前立腺がん(PSA)検診の未来 | 泌尿器科のブログ

泌尿器科のブログ

ゆく河の流れは絶えずして、しかも、もとの水にあらず。

PSA検診について自分なりの考えをまとめたことがある。

PSA検診の是非について色々議論されているが、自分なりの結論は以下の通りである。

PSA検診を受けなければ前立腺がんの早期発見は極めて困難になる。
以下のことを条件に、これからもPSA検診を進めていきたい。

1:PSA検診の普及活動と同時に、検診を受けることの利点、欠点のさらなる啓蒙活動
2:PSAが異常であった場合の検査(生検)方法のさらなる侵襲低減化
3:前立腺がんと診断された場合の各種治療オプションの利点、欠点の詳しい提示。
4:前立腺がん治療のさらなる低侵襲化
5:無治療経過観察が可能な群を同定する方法を開発する努力


ところが今秋、The US Preventive Services Task Force (USPSTF)が
PSA検診は推奨できないとの声明を発表した。

USPSTFは以前より75歳以上の男性でのPSA検診は勧められないとしていたが、
今回は全年齢でのPSA検診を勧めないとした。

米国では十分にPSA検診が普及しており、実際問題、前立腺癌の死亡率は低下してきている。
日本ではまだ十分にPSA検診が普及しておらず、前立腺癌の死亡率は年々増加している。

今回のUSPSTFの声明により我が国のPSA検診普及が遅れれば、
前立腺癌死の増加は今後も食い止められないのではないだろうか?

Study Highlights

Researchers used common medical databases to address the following 4 questions:
Does PSA-based screening decrease prostate cancer–specific or all-cause mortality risk?
What are the harms of PSA-based screening for prostate cancer?
What are the benefits of treatment of early-stage or screening-detected prostate cancer?
What are the harms of treatment of early-stage or screening-detected prostate cancer?
Specifically, researchers sought randomized trials of screening for prostate cancer among asymptomatic or minimally symptomatic men.
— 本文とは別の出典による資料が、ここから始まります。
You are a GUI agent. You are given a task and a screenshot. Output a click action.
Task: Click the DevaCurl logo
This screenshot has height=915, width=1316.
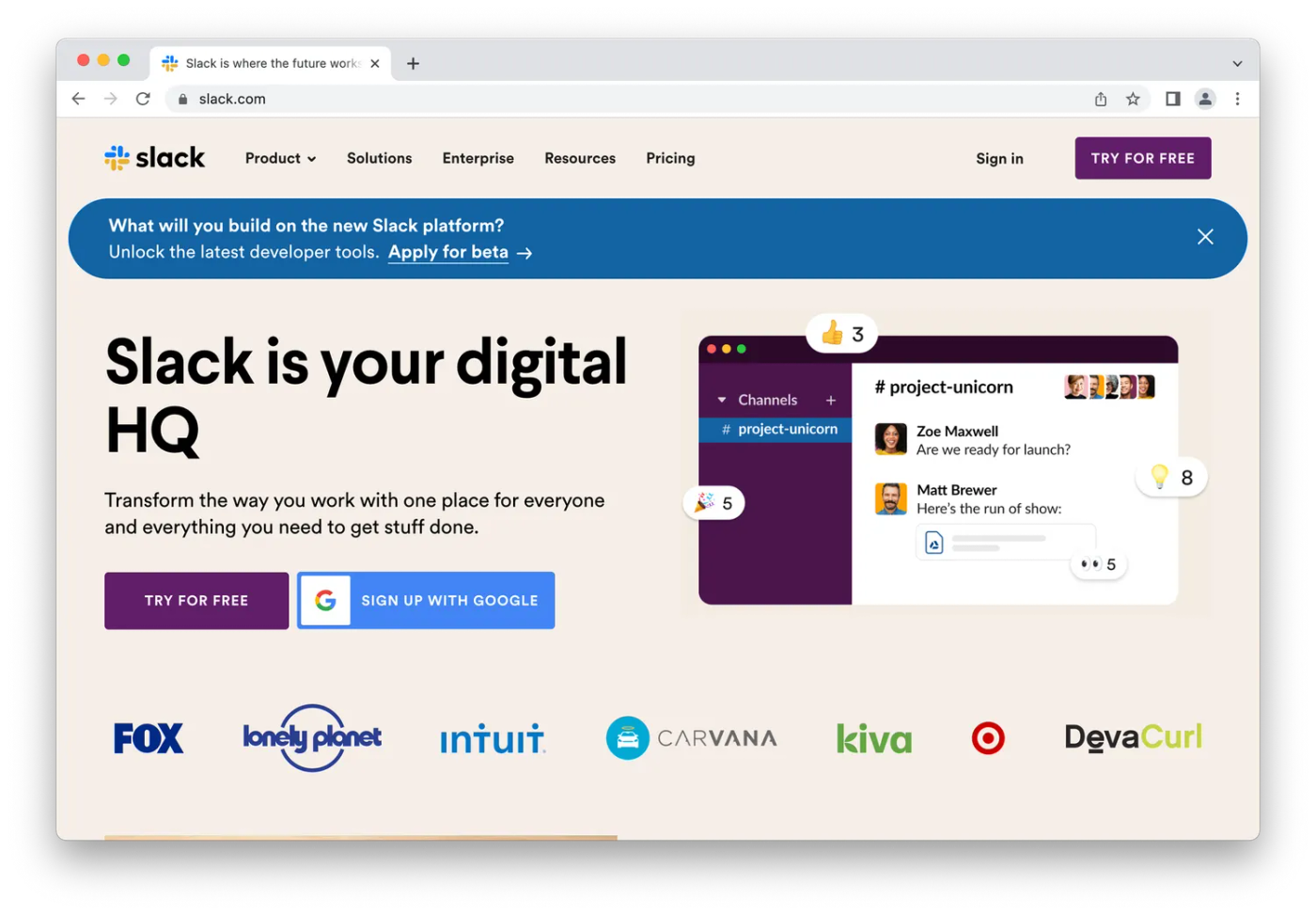[1132, 738]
They also included randomized trials and cohort studies that examined radical prostatectomy or radiation therapy for the treatment of prostate cancer.
They identified 2 fair-quality and 3 poor-quality randomized trials of PSA-based screening as well as 2 randomized controlled studies describing the benefits and harms of prostate cancer treatments. 9 cohort studies provided data regarding the benefits of prostate cancer treatment, and 14 cohort studies reported harms of treatment.
The most important studies contributing to the study conclusions regarding prostate cancer screening were the US Prostate, Lung, Colorectal, and Ovarian (PLCO) cancer screening trial and the European Randomized Study of Screening for Prostate Cancer (ERSPC).
After 7 years of follow-up in the PLCO trial, screening was associated with an increased incidence of prostate cancer but no significant effect on prostate cancer–specific or overall mortality. The PLCO trial was limited by contamination of the study cohort, with up to 52% of the men assigned to usual care receiving a PSA test at some point.
The ERSPC also demonstrated a higher incidence of prostate cancer associated with screening and no significant overall effect of screening on the risk for prostate cancer–specific mortality. However, screening was effective in reducing the risk for prostate cancer–specific mortality in a prespecified analysis of men between the ages of 55 and 69 years.
3 poor-quality trials failed to find a difference between prostate cancer screening and control groups in the risk for prostate cancer–specific mortality.
The risk for a false-positive test for cancer based on the PSA result was between 12% and 13%.
Serious infections or urinary retention occurred after 0.5% to 1.0% of prostate biopsies. No studies addressed possible psychological harms associated with prostate cancer screening.
One good-quality trial with 13 years of follow-up demonstrated that prostatectomy for localized prostate cancer reduced the risk for prostate cancer–specific mortality compared with watchful waiting. However, this benefit appeared limited to men younger than 65 years.
Cohort studies demonstrated that both prostatectomy and radiation therapy reduced the risks for prostate cancer–specific mortality and overall mortality.
Treating 5 men with prostatectomy resulted in 1 additional case of urinary incontinence. The number needed to harm for erectile dysfunction associated with prostatectomy is 3.
Radiation therapy is less associated with urinary incontinence, but it still has a number needed to harm of 7 to cause erectile dysfunction. Radiation therapy also appears to increase the risk for bowel injury, particularly in the short term.
Prostatectomy was associated with rates of perioperative death of approximately 0.5% and perioperative cardiovascular events of 0.6% to 3.0%.
On the basis of these data, draft recommendations from the USPSTF counsel against PSA-based screening for prostate cancer. This is a grade D recommendation, meaning that there is moderate or high certainty that the service has no net benefit or that the harms outweigh the benefits.

From Medscape Education Clinical Briefs
Intern Med. Published online October 7, 2011.